Vision & Goals

 

Our vision

The purpose of this research project is to support grassroots Indigenous rematriation and (re)connection to land. We seek to support the convergence of food sovereign peoples in ways that advance dialogue and action for Indigenous land rematriation. This work aims to centre Indigenous women and two-spirit presence, experiences and relationships to land and traditional territories.

 

Goals

1.      Develop and support resources for Indigenous women, two spirit folks, and their communities and relations to reconnect with and return to their traditional territories. To do so, the project has allocated economic and social resources directly for Indigenous women and their communities. As well, Indigenous women and feminist modalities will remain at the centre of the decision-making process. The priority of the research collective is to use the resources that we have been given to serve this community.

 

2.      Build relationships for food sovereignty that centre Indigenous land and food systems. This project will bring together both Indigenous and settler peoples in dialogue about land and rematriation in ways that are guided by our purpose to centre Indigenous relations to land. The goal of these dialogues is to advance understandings of and mobilize action around new ways of thinking about and relating to land.
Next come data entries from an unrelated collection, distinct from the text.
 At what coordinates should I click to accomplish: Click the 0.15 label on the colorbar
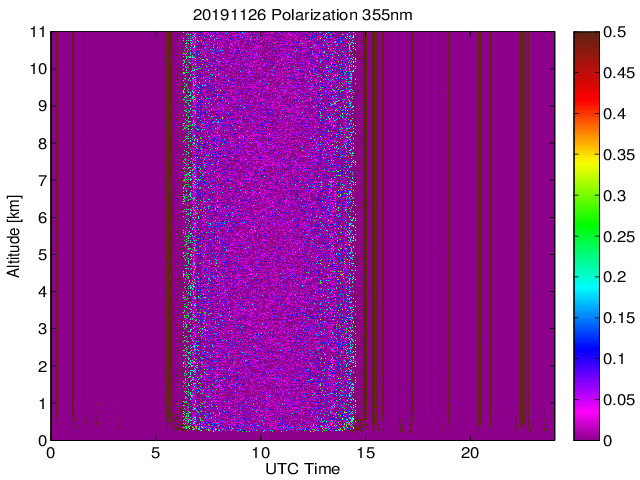point(619,318)
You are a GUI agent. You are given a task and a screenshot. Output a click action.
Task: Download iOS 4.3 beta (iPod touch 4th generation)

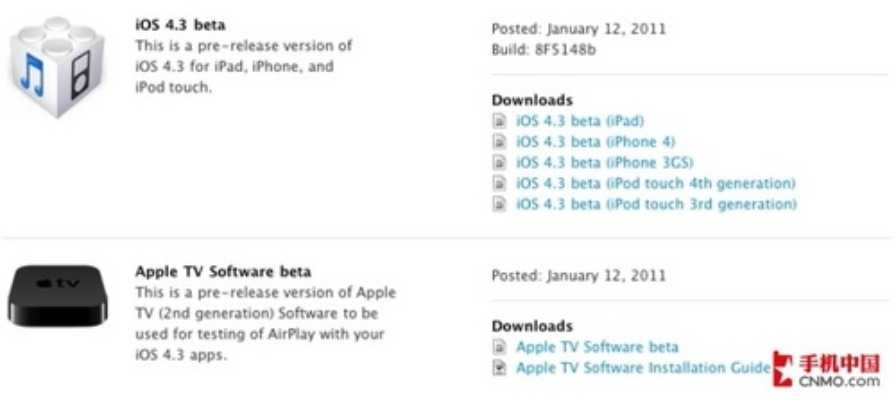tap(655, 184)
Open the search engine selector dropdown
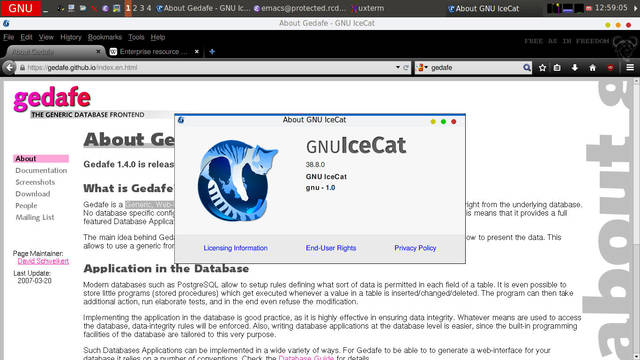640x360 pixels. coord(422,68)

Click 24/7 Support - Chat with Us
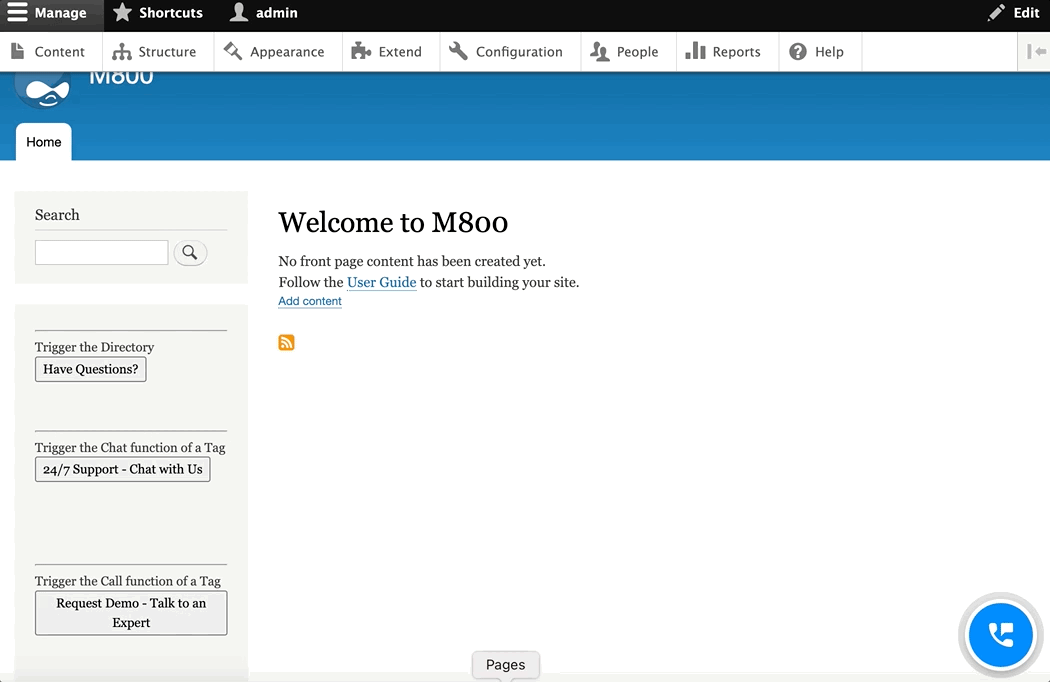pos(123,469)

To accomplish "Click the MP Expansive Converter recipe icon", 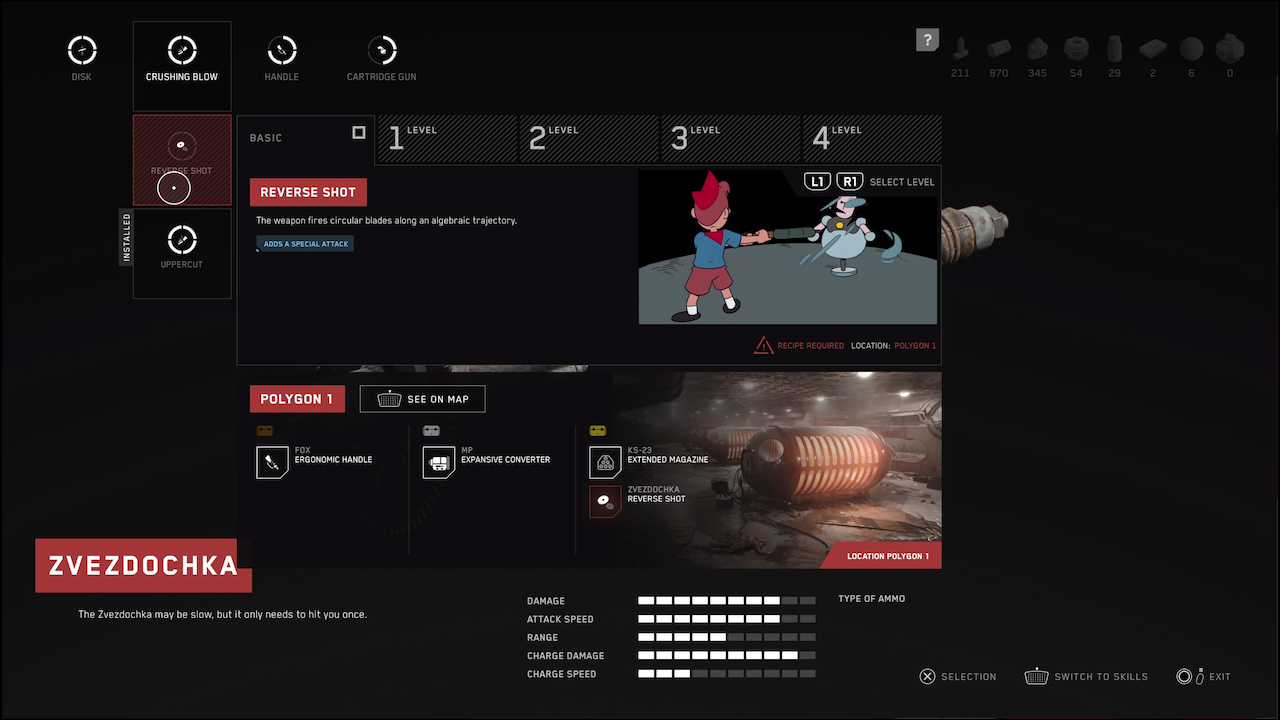I will 439,462.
This includes not only legal ‘owners’ of land, but those who are on the land in various ways (e.g. renters, hunters, gatherers, and those involved in ceremonies and rituals etc.).

 

3.      Move toward (de)(anti)colonial relationships to one another and to land. This project is grounded in practices of relational accountability. We aim to remain accountable to one another and to share power. This work challenges hierarchies and affirms alternative ways of working together. Our work is based on a recognition that we each come from different places and experiences, and that our experiences are shaped by unjust power divisions. We continue to ask: how do we work together in a good way, in relation to each other and to the land? In this sense, we see our process itself as a method of research. We strive to build intentional and accountable relationships with each other and those within the broader movement for food sovereignty.

 

How we’ve been thinking about rematriation

The term rematriation has been described as actions “to restore a living culture to its rightful place on Mother Earth," or conditions where lands, waters and our relationships to them are intentionally returned to their natural or spiritual context (Newcomb, 1995). Bernedette Muthien has described rematriation as “reclaiming of ancestral remains, spirituality, culture, knowledge and resources, instead of the more patriarchally associated term repatriation. For some, it simply (but profoundly) means back to Mother Earth, a return to our origins, to life and co-creation, rather than patriarchal destruction and colonisation, a reclamation of germination.” If, as Fanon describes, colonization has violently structured how we come to know and relate to the world, we understand the concept of rematriation as an act of restructuring how we relate to the land, one another, and ourselves. It encompasses the collection of thoughts, feelings and behaviours (both internal and interpersonal) that intentionally allow us to (re)connect, (re)interpret and (re)learn in ways that prioritize and restore an embodied and spiritual relationship to land.